As with the Mideast peace talks and hopes and the delaying Iranians nuclear meetings, lots of talk, no action when it comes to North Korea.

What do all of these situations have in common? Namely, the United States no longer has the leverage to make/convince others to do what it wants. Without leverage, other parties will do what the want and is best for them, not what is best for U.S. interests. Especially today, with a fragile economy, the United States has lost the leverage of economic power. China's economy has grown so much and made us so dependent on it that we can do nothing but go to the Chinese and beg for them to do something about North Korea.

The Israelis are living in a prosperous economic environment that is relatively secure. The Palestinian leaders exist and continue in power because of the hatred it sows among its citizens towards Israel. None of the parties involved, Israeli and Palestinians citizens and leaders really want peace as defined by the United States. We have no leverage to make them change their minds from the status quo but we are gullible enough to sign short term and costly agreements that the Israelis abide by or ignore at their will. Again, no leverage to make them do what we want, they have more to lose than to gain.

What leverage do we have with the Iranians? Obviously, the five or six rounds of sanctions that have been imposed on them have had insufficient leverage to make them stand down from their nuclear weapon ambitions. Plus, we are dealing with some very irrational and possibly insane rulers, both in Iran and North Korea. Without leverage to apply to their irrational interests, the United States is relegated to diplomatic beggar again and sits at these meetings with no power or leverage to enact anything effective. As a result, the Iranians play us for fools as they delay and delay as they develop and develop nuclear weaponry.
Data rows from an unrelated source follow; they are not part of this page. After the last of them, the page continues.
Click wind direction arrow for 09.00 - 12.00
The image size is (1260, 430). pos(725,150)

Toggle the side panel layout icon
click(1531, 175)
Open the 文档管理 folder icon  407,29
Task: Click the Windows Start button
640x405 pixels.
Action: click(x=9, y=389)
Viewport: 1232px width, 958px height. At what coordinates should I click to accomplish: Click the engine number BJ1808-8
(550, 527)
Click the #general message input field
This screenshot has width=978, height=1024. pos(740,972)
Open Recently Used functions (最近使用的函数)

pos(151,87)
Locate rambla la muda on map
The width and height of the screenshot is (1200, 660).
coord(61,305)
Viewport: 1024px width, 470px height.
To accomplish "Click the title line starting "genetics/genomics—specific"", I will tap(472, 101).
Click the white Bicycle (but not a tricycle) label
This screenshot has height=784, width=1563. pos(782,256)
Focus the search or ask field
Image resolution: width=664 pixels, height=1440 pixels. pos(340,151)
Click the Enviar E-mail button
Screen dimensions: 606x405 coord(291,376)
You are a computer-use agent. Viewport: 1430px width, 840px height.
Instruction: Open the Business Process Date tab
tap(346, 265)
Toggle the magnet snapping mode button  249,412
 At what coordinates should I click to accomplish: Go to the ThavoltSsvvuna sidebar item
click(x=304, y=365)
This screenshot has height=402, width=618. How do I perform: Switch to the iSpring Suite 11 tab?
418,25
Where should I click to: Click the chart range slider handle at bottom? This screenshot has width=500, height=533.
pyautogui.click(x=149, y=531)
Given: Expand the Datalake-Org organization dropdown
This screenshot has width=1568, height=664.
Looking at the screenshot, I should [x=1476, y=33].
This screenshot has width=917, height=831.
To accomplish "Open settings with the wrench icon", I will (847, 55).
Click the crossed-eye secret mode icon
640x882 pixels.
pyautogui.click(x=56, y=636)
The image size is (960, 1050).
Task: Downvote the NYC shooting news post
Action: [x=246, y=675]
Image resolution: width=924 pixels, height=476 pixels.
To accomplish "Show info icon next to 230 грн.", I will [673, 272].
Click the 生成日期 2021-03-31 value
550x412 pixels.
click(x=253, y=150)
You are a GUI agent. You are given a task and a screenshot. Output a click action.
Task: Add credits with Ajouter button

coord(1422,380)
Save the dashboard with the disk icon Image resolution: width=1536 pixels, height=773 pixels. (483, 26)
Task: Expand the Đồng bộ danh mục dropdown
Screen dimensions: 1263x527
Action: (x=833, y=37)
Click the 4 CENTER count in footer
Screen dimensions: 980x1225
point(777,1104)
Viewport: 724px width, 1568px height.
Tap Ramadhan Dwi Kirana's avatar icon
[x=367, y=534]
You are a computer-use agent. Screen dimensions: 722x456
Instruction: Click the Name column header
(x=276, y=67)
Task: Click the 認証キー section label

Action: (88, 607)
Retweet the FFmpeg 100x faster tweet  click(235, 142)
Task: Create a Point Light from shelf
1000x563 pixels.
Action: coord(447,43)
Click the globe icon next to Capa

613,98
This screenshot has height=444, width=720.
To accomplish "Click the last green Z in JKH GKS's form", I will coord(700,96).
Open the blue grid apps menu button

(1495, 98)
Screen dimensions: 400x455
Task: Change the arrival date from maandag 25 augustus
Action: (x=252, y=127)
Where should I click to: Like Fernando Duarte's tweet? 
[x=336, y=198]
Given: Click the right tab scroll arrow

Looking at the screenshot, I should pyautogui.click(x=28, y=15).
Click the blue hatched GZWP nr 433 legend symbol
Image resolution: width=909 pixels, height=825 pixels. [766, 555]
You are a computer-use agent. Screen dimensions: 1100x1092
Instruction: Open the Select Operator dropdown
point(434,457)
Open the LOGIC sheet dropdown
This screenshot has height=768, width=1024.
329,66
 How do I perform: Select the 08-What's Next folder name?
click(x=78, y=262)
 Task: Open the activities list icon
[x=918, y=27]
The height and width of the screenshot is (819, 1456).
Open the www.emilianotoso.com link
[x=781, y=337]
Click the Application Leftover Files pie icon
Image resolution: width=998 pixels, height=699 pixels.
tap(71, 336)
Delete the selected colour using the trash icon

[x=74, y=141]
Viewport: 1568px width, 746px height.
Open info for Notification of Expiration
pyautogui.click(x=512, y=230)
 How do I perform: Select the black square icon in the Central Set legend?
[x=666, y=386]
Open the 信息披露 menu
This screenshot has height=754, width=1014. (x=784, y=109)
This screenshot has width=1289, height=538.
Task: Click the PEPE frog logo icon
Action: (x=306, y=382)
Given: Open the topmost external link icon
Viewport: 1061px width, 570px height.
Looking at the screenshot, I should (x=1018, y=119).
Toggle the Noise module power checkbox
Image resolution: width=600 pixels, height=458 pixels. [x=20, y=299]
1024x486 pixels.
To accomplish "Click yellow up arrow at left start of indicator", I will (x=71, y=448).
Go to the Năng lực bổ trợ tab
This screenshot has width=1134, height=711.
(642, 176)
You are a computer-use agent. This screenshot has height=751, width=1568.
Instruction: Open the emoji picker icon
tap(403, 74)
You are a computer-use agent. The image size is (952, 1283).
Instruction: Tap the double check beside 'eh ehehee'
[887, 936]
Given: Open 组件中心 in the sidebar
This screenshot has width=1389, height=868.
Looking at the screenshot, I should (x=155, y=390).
A wise old business saying goes as follows: "Never be so in love with a business deal that you cannot walk away from the negotiating table." Our political class and politicians have become so in love with these "deals," a nuclear free Iran, a well behaved North Korea, and a lasting a stable Middle East peace accord that they cannot walk away from the table. We continue to sit at the table and talk and talk because we have diplomatically, militarily, and economically no leverage to do anything else, looking diplomatically impotent in every case. Without leverage or the creativity to create leverage, you get played for a fool, which is exactly the position that our politicians have put is in today.

Which should not surprise us. The meager efforts of the political class to domestically improve life for Americans have almost always been a failure (e.g. Cash For Clunkers, TARP, etc.). And usually the root cause of these failures is that the meager and ill-thought out programs from our politicians usually have no leverage. Without leverage, plans usually fail miserably.

But that discussion is worthy of another post in the near future but before then, think about some of these recent failures and try to identify what leverage was inherent in the thought process of the programs. I will bet that you will find that there were none. As a result they failed as miserably as the foreign affairs fiascos above.